Figure 2. Effects of PPAR agonists and antagonists on PTGS2 levels.

Figure 2

(a) Bovine endometrial stromal cells were cultured with or without arachidonic acid (50 μM) and the synthetic PPARα agonists WY14643 (50 μM), ciprofibrate (50 μM) and methylclofenapate (50 μM), the PPARδ agonists bezafibrate (50 μM) and SB400455 (50 nM), and the PPARγ agonists ciglitazone (50 μM) and pioglitazone (1 μM). These concentrations have been shown to be effective in other cell types. PTGS2 was measured by immunoblotting after 6 h. The effects of WY14643 and ciprofibrate were statistically significant (P<0.05); the effect of methylclofenapate was not significant at 6 h, but reached significance (P<0.02) between 6 and 24 h (results not shown).

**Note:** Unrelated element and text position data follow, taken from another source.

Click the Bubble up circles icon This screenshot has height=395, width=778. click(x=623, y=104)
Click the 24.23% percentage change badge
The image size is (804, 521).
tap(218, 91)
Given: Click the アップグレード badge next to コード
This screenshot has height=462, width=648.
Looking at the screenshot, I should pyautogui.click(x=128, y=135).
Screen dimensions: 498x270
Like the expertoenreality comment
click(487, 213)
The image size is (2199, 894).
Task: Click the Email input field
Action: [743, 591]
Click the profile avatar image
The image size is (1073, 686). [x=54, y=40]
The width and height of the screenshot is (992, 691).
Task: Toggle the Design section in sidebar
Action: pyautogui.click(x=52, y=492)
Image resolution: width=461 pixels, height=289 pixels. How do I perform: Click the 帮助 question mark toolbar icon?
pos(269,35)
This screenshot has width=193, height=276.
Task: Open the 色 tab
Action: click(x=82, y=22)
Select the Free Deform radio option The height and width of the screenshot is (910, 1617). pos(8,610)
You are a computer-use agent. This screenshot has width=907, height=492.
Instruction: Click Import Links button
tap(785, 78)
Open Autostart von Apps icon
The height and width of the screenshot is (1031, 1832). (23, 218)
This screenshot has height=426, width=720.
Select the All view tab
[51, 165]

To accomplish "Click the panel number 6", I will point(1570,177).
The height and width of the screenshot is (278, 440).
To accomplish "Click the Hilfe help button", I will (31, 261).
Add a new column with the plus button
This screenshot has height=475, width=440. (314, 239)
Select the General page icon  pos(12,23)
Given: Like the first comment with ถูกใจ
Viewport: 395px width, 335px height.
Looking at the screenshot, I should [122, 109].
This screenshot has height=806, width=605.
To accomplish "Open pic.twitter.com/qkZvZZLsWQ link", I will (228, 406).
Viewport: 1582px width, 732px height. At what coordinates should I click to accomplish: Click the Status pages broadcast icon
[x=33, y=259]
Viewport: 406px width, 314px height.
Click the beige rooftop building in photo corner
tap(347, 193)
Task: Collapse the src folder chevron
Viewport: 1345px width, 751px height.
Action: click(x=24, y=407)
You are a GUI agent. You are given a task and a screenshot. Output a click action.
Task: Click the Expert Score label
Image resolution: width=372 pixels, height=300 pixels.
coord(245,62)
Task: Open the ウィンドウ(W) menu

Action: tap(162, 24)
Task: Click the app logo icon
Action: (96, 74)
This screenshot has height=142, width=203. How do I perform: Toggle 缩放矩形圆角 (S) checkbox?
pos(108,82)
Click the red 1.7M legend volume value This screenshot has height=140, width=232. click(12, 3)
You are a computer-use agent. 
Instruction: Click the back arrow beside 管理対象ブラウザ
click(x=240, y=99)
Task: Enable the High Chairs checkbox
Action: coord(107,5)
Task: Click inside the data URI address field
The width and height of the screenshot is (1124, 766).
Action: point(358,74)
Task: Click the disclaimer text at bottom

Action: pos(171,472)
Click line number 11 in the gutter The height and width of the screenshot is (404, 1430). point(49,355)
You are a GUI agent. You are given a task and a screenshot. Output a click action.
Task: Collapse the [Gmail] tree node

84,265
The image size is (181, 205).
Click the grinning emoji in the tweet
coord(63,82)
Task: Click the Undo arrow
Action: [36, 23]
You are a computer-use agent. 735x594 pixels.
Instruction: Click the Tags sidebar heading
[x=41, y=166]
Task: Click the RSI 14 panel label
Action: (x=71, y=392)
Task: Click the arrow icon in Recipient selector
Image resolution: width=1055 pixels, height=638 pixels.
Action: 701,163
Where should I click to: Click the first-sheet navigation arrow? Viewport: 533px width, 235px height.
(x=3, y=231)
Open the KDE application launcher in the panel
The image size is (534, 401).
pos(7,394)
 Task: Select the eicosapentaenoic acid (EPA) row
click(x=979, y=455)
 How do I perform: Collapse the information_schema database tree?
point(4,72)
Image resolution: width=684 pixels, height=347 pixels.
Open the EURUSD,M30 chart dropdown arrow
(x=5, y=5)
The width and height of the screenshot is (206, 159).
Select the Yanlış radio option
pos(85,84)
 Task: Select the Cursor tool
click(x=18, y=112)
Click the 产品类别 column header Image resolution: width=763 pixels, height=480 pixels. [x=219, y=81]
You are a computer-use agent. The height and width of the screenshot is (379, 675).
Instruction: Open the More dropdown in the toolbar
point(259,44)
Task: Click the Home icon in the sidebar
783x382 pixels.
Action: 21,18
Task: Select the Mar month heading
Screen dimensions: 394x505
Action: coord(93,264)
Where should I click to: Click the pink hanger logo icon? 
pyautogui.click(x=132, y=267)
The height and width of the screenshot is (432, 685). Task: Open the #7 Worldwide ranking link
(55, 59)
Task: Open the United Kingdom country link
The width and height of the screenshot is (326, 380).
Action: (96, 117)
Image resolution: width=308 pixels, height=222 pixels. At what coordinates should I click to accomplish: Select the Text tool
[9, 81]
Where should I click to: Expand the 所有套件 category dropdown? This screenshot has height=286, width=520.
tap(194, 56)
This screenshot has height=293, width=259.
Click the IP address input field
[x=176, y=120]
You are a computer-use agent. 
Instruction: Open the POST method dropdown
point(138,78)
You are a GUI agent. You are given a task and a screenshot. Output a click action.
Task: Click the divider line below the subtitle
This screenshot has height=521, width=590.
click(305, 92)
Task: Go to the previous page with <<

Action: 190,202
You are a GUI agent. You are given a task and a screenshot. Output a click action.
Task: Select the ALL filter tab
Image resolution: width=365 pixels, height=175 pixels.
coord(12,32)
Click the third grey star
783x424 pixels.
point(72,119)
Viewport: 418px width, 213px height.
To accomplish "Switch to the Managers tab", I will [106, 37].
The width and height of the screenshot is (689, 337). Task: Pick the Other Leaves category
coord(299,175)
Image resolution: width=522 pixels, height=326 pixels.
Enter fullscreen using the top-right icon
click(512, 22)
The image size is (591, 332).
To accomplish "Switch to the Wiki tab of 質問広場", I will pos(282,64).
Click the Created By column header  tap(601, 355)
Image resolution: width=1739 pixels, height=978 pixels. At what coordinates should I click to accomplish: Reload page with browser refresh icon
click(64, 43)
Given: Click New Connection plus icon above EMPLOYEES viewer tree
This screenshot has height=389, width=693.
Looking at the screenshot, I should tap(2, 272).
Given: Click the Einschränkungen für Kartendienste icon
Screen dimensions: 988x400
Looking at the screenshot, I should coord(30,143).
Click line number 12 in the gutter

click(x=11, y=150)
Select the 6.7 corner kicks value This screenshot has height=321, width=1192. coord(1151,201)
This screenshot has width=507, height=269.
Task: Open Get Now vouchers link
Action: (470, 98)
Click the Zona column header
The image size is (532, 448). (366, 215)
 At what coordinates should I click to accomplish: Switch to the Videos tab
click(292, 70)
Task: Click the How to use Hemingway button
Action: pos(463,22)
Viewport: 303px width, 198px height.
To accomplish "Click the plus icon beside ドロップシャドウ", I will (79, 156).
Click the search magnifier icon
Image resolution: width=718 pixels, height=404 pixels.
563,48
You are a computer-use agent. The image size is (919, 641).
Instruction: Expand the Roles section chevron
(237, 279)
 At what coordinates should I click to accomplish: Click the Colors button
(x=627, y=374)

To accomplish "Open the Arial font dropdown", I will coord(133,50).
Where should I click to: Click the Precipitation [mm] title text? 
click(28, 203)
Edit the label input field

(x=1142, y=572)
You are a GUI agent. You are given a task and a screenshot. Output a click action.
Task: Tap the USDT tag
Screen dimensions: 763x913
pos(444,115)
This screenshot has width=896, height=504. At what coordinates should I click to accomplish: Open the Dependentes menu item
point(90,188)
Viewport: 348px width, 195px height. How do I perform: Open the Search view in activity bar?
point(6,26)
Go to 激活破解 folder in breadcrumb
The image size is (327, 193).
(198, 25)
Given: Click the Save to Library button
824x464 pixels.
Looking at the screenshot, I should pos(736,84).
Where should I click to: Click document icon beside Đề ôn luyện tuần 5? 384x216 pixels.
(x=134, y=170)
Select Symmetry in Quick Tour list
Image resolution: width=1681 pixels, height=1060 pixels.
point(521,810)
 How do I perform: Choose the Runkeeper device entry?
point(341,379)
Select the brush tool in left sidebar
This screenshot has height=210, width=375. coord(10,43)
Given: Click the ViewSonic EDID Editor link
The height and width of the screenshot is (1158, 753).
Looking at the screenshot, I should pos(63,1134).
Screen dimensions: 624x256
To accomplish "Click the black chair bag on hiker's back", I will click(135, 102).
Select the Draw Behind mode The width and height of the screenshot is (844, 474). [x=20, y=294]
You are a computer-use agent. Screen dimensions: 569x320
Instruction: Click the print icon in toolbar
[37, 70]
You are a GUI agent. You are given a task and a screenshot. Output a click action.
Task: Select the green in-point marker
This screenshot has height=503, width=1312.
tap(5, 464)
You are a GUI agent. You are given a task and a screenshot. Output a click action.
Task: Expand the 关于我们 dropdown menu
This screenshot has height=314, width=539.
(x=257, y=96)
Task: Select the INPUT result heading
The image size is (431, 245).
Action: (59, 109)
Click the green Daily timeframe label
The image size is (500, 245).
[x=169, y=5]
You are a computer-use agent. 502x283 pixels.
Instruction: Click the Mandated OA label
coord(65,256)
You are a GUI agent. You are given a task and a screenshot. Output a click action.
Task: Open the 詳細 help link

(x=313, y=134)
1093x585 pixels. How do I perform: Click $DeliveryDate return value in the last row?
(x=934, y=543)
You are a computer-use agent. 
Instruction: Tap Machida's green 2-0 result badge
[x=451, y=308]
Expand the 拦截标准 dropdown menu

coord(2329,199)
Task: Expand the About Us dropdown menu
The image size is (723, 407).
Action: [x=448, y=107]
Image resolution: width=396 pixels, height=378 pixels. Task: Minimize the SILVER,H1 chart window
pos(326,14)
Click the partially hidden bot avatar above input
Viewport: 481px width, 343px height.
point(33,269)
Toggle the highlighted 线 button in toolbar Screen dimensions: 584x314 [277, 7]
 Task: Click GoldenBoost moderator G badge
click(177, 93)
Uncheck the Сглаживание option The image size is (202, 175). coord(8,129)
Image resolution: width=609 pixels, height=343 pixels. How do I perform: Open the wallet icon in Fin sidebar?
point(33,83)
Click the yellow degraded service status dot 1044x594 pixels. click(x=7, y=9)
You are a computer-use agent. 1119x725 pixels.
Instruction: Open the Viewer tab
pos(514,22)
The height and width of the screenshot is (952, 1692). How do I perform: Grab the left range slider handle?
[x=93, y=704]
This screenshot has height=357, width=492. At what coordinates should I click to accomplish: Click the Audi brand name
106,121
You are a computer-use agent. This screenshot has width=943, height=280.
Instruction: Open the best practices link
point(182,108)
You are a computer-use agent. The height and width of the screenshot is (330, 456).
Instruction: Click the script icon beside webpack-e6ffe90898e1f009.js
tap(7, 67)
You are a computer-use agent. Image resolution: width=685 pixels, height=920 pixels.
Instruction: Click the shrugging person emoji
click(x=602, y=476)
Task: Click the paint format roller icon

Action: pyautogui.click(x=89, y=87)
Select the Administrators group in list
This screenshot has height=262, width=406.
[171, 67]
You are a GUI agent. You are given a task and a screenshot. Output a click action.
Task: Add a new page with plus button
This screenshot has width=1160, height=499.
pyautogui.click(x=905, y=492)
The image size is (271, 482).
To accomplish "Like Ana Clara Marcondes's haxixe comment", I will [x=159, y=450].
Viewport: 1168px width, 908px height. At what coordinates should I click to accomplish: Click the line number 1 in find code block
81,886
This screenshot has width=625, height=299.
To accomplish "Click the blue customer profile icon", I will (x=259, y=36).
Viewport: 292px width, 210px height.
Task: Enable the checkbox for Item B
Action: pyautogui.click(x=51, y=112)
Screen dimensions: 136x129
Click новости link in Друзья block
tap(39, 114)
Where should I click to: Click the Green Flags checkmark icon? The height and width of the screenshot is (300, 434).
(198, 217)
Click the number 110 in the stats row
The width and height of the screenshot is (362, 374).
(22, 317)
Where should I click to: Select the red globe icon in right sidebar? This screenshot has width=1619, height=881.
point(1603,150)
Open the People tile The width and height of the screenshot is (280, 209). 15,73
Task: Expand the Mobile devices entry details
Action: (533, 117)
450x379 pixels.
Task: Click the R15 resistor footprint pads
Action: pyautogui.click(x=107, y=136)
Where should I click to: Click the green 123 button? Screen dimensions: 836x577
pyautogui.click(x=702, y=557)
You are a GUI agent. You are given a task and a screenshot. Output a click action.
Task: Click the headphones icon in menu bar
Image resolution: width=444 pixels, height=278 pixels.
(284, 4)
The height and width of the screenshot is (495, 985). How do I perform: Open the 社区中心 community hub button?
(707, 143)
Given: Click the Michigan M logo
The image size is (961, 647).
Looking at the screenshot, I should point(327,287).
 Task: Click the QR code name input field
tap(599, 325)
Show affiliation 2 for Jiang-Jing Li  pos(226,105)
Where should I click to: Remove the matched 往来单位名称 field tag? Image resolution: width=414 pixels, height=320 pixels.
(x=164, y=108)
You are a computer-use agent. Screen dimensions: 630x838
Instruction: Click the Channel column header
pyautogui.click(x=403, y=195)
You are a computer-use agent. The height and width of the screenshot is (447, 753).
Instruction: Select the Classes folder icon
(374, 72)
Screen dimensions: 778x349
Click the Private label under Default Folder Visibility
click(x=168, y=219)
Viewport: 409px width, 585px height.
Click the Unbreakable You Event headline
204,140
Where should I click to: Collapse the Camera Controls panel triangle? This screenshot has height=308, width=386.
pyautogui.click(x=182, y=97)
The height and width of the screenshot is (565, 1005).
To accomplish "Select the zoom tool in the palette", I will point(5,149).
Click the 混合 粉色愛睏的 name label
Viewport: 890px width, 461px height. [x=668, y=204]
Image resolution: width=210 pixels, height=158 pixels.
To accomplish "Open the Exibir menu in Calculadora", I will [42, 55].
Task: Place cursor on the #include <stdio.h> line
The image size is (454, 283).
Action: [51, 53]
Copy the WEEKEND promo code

Results were obtained from three experiments. (b) Effects of the PPARα/PPARγ agonist NSAIDs on PTGS2 levels. Closed bars, PTGS2 levels; open bars, PGE2 production. Stromal cells were cultured for 6 h with or without arachidonic acid (AA; 50 μM), NS398 (50 μM) or indomethacin (10 μM). PTGS2 level was increased by arachidonic acid (P<0.001), NS398 (P<0.001) and indomethacin (P<0.01). The increase in PGE2 production in response to arachidonic acid was blocked by NSAIDs. Results were obtained from four experiments. (c) Time course of the effects of arachidonic acid (50 μM; open bars) and indomethacin (10 μM; closed bars) on PTGS2 levels. The results were identical. (d) Effects of the PPARα/PPARδ/PPARγ agonist PGA1 on PTGS2 levels. Bovine endometrial stromal cells were cultured for 6 h with or without arachidonic acid (50 μM), PGA1 (0.3 μM) or PGA1 (3 μM). PTGS2 levels were increased in the presence of PGA1 (P<0.001).